MESIR | Prianggan.com – Ada banyak kisah pertempuran yang menarik selama masa Perang Dunia II. Salah satunya adalah Pertempuran El Alamein. Pertempuran ini terjadi pada 23 Oktober hingga 4 November 1942, di wilayah gurun yang terletak dekat perbatasan barat Mesir. Dalam pertempuran ini, pasukan Sekutu yang dipimpin oleh Inggris berhasil memukul mundur kekuatan Jerman dan Italia dari Blok Poros.
Akar dari konflik ini bermula ketika Italia berusaha memperluas wilayah pengaruhnya dengan menginvasi Mesir dan Libya pada tahun 1940. Langkah ini tentu saja mengancam kepentingan Inggris di kawasan, terutama akses terhadap Terusan Suez dan sumber daya minyak di kawasan Timur Tengah. Ketika kekuatan Italia tidak mampu mempertahankan posisinya, Jerman mengirim bala bantuan yang dipimpin oleh Jenderal Erwin Rommel. Julukan “Rubah Gurun” melekat padanya karena kemampuannya dalam strategi gerak cepat di medan gurun yang keras.
Setelah mengalami serangkaian pertempuran sengit, Rommel berhasil mendorong pasukan Inggris hingga ke perbatasan Mesir. Namun, keunggulan itu tidak bertahan lama karena logistik yang terbatas, terutama bahan bakar. Hal ini memaksa pasukannya untuk mundur. Meski demikian, Rommel berhasil bangkit kembali dan merebut kota pelabuhan Tobruk yang menjadi pukulan telak bagi Sekutu. Kondisi ini membuat Inggris melakukan perubahan besar dalam komandonya, mereka kemudian menunjuk Letnan Jenderal Bernard Montgomery untuk memimpin Angkatan Darat ke-8.

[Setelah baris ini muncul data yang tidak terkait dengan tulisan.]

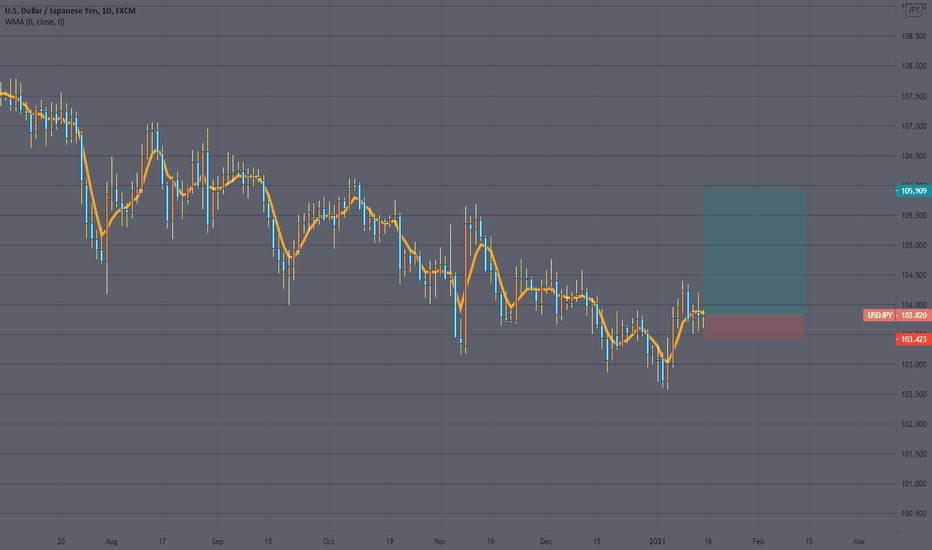Click the Sep label on the time axis
This screenshot has height=550, width=932.
coord(218,542)
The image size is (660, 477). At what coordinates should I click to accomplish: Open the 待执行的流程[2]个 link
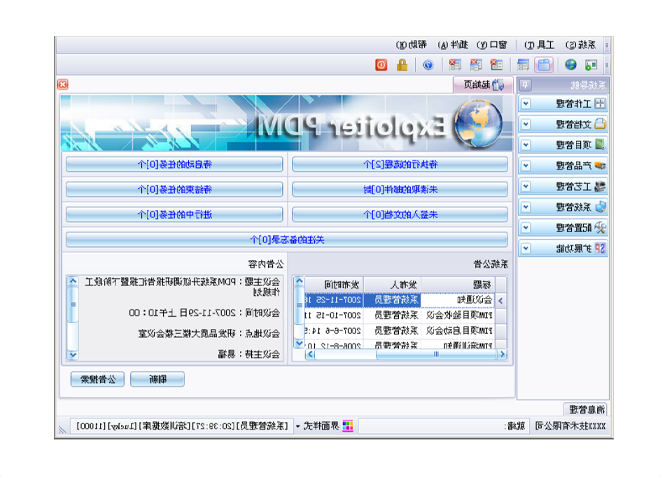pyautogui.click(x=399, y=163)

Kehadiran Montgomery kemudian memperkuat hubungan antara angkatan darat dan udara serta memperbaiki semangat tempur pasukannya. Sementara itu, Rommel menyiapkan pertahanan kuat dengan menanam ladang ranjau dan memosisikan senjata antitank di tempat-tempat strategis. Ketika Rommel jatuh sakit dan harus kembali ke Jerman, komando pasukan Poros sempat dipegang oleh Jenderal Georg von Stumme.

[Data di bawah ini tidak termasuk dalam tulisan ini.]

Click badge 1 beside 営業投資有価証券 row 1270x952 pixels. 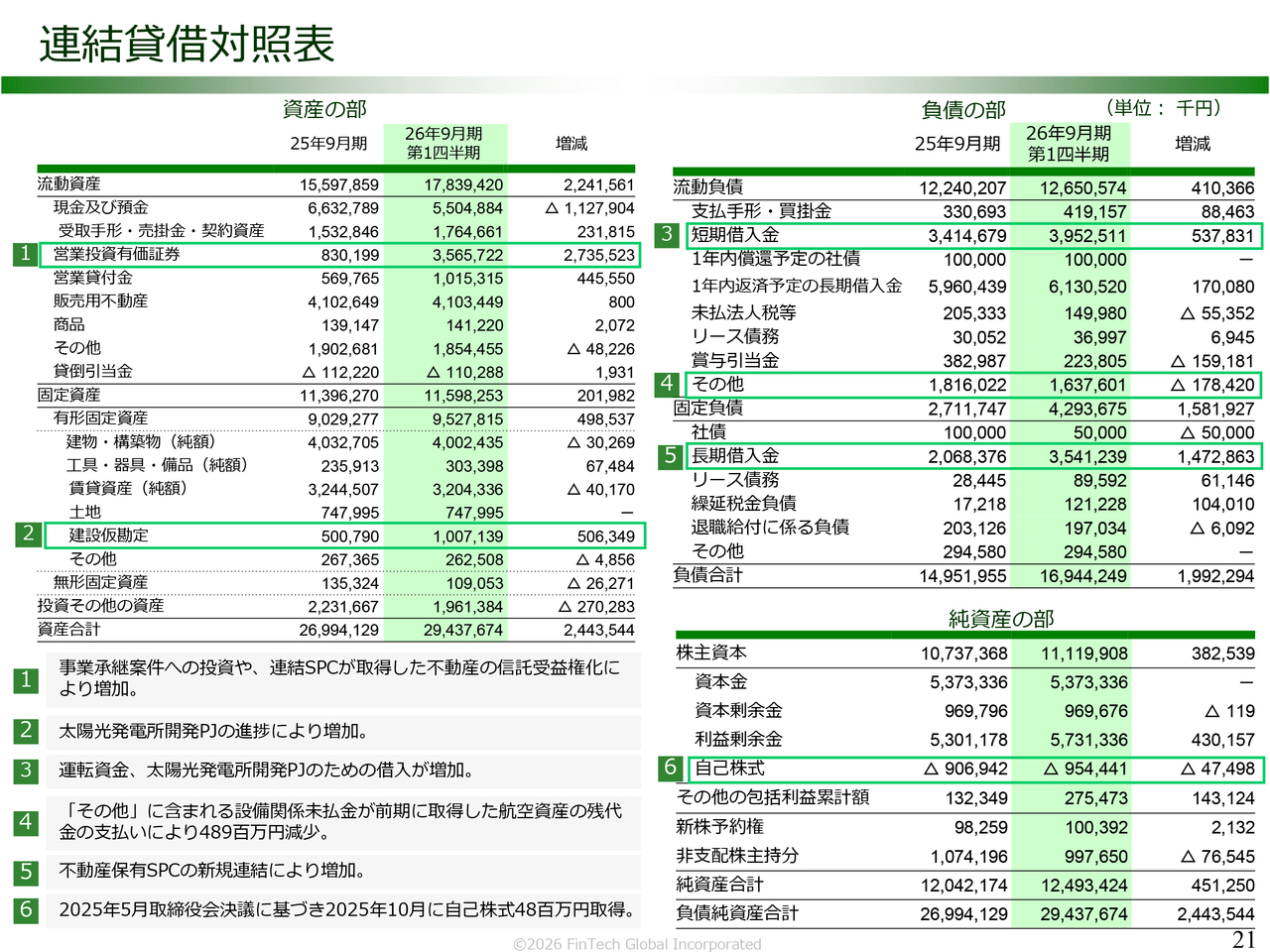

Serangan besar yang direncanakan Montgomery dimulai pada malam 23 Oktober melalui Operasi Lightfoot. Ini merupakan upaya awal untuk menghancurkan pertahanan lawan dengan serangan artileri besar-besaran dan gerak maju infanteri. Pertempuran berlangsung sengit, pada akhirnya kemajuan pasukan Inggris berlangsung lambat karena kuatnya pertahanan Jerman-Italia. Rommel kembali ke medan perang pada 25 Oktober, namun situasi semakin sulit bagi pasukannya yang kehabisan logistik dan menghadapi tekanan terus-menerus dari Sekutu.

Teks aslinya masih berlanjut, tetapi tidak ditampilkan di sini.